Matrix Building - Teradata Warehouse Miner

In-Database Analytic Functions User Guide

Product
Teradata Warehouse Miner
Release Number
5.4.5
Published
February 2018
Language
English (United States)
Last Update
2018-05-04
dita:mapPath
dfw1503087325991.ditamap
dita:ditavalPath
ft:empty
dita:id
B035-2306
lifecycle
previous
Product Category
Teradata® Warehouse Miner

Purpose

This function builds a sum-of-squares-and-cross-products (SSCP) matrix or other derived matrix type from a table in a Teradata Database. It does this by generating and executing the SQL to call the Teradata CALCMATRIX table operator provided in Teradata beginning with the 14.10 release. The results are stored either in a table or as a result set returned to the user. The purpose in building a matrix depends on the type of matrix built. For example, when a correlation matrix is built, it can be viewed to determine the correlations or relationships between the various columns in the matrix.
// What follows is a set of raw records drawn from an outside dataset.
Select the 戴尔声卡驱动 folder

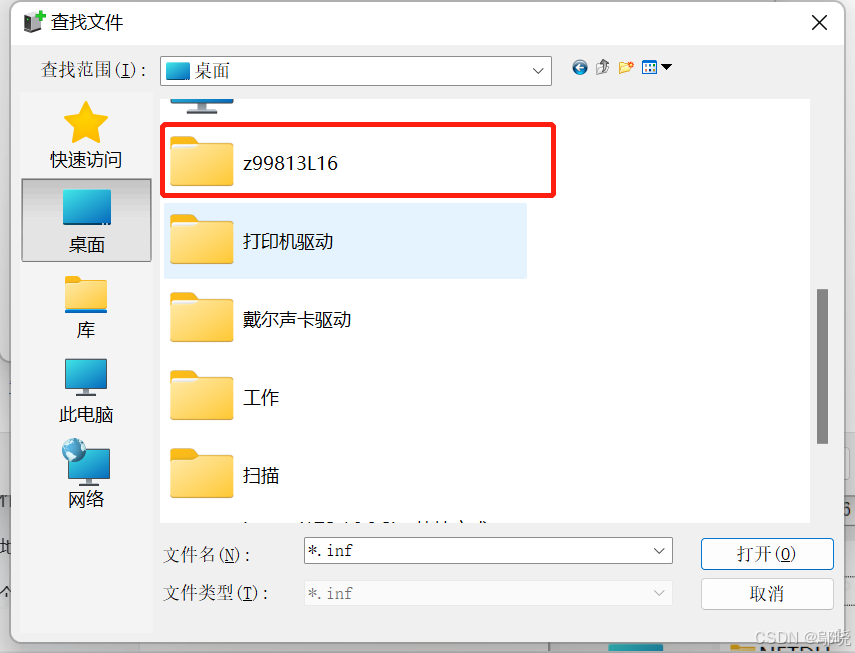tap(345, 319)
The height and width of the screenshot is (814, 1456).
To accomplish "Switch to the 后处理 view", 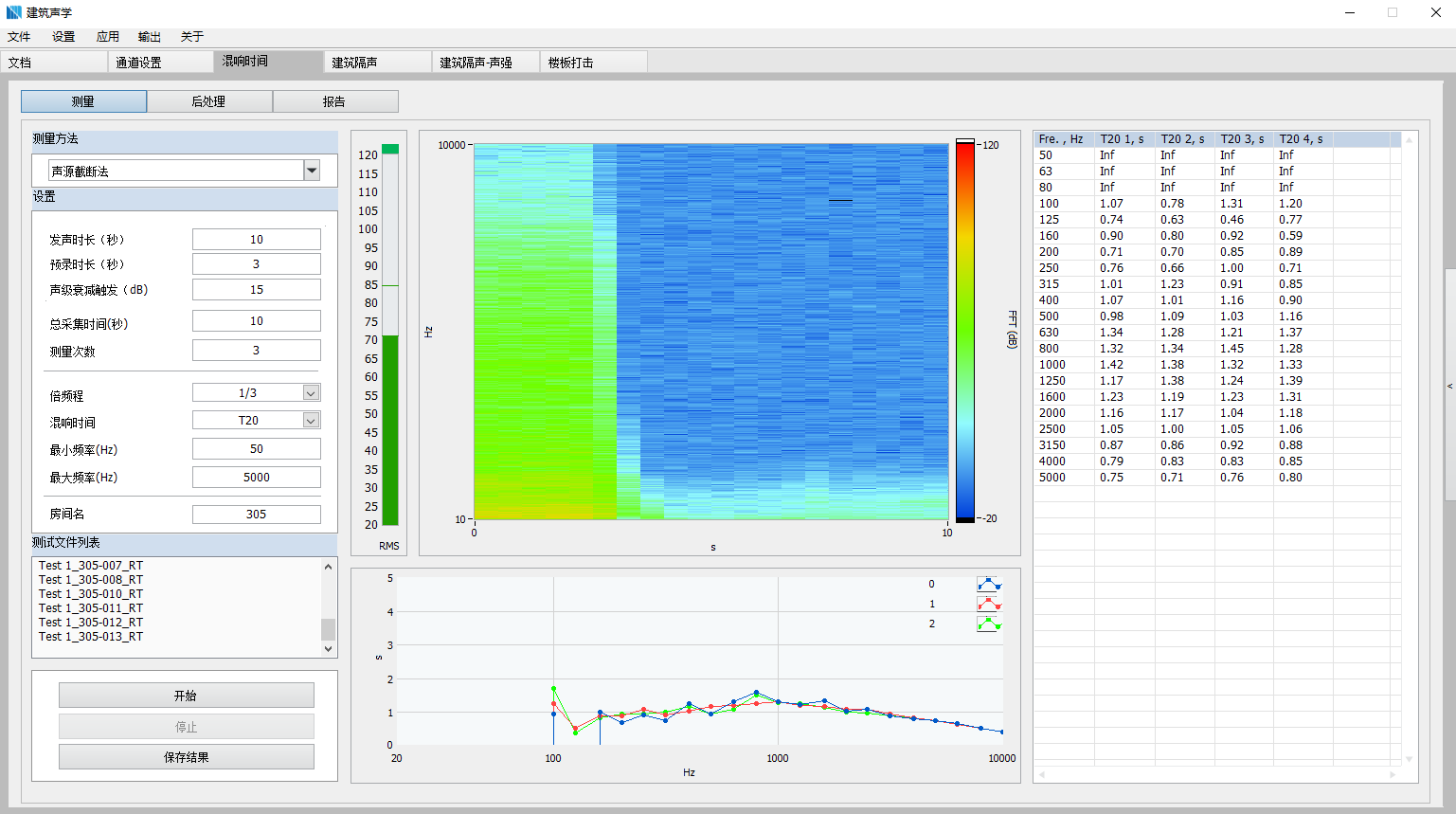I will pos(209,101).
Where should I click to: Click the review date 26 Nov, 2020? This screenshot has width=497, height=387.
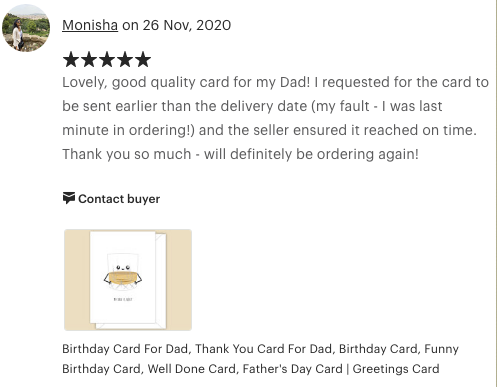pyautogui.click(x=187, y=25)
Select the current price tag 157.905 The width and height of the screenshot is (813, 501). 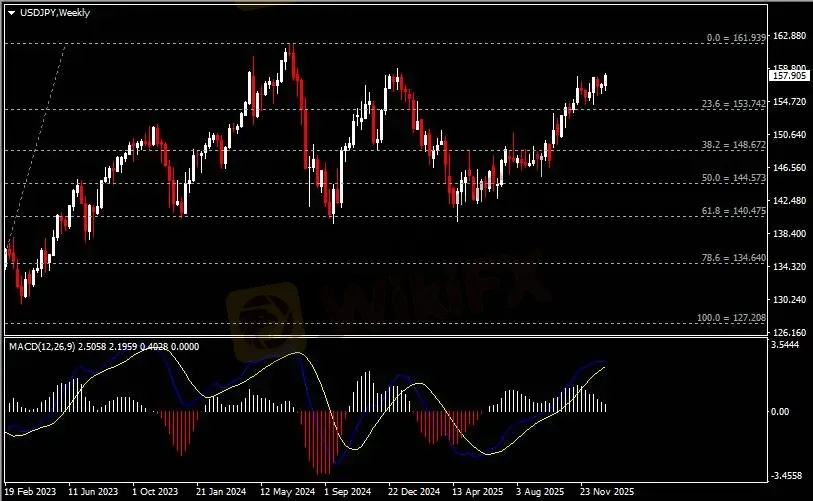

Refer to the Teradata reference manual SQL Functions, Operators, Expressions, and Predicates, B035-1145, for more detailed information about the CALCMATRIX table operator.

Syntax

call twm.td_analyze('matrix','database=twm_database;tablename=twm_tablename;columns=c1,c2;outputdatabase=twm_out_db;outputtablename=twm_out_tbl;matrixtype={COR|COV|CSSCP|ESSCP|SSCP};where=c1>0;groupby=c3,c4;nullhandling={ZERO|IGNORE};matrixoutput={COLUMNS|VARBYTE}; ');

Required Parameters

columns
The input columns comprising the created matrix or matrices. The columns must reside in the table named with the tablename parameter, residing in the database named with the database parameter.
For example: columns=column1,column2,column3
database
The database containing the input table.
tablename
The input table to build a matrix from.

Optional Parameters

groupby
If specified, group by columns divide the input table into parts, one for each combination of values in the group by columns. For each combination of values a separate matrix is built, though they are all stored in the same output table or result data set. The group by columns must reside in the table named with the tablename parameter. The default case is no group by columns.
For example: groupby=column1,column2,column3
matrixoutput {COLUMNS|VARBYTE}
Matrix output can either be returned as COLUMNS in a table or as VARBYTE values, one per column, in a reduced output table. The default is output returned as COLUMNS.
matrixtype
The following types of matrix can be built with this function. If not specified, a sum-of-squares-and-cross-products (SSCP) matrix is built.
  • SSCP = sum-of-squares-and-cross-products matrix (the default)
  • ESSCP = Extended-sum-of-squares-and-cross-products matrix
  • CSSCP = Corrected-sum-of-squares-and-cross-products matrix
  • COV = Covariance matrix
  • COR = Correlation matrix
nullhandling {ZERO|IGNORE}
If a value in a selected column is NULL, the row that contains the NULL value is by default omitted from processing (nullhandling=IGNORE), or the value may be replaced in calculations with zero through the use of this parameter (nullhandling=ZERO).
outputdatabase
The database that contains the resulting matrix output table.
If outputdatabase and outputtablename are not both specified, a volatile output table with randomly generated name is created in the logon userdatabase and the results are returned to the user in a result data set.
outputtablename
The name of the output table representing one or more matrices. If group by columns are specified, there is a matrix for each combination of group by column values.
Note that the output table must first be dropped by the user before executing the function if outputdatabase and outputtablename are both specified. If outputdatabase and outputtablename are not both specified, a volatile output table with randomly generated name is created in the logon userdatabase, and the result set is returned to the user instead.
overwrite

When overwrite is set to true (default), the output tables are dropped before creating new ones.

where
An optional conditional expression may be specified with this parameter, limiting the amount of data used to build the matrix.
For example: where=income>0

Examples

Examples in this section demonstrate the use of Matrix Building with various available options. To execute the provided examples, the td_analyze function must be installed in a database called twm and the Teradata Warehouse Miner tutorial data must be installed in the twm_source database.
If these examples are executed, do not introduce extra spaces between parameters when copying.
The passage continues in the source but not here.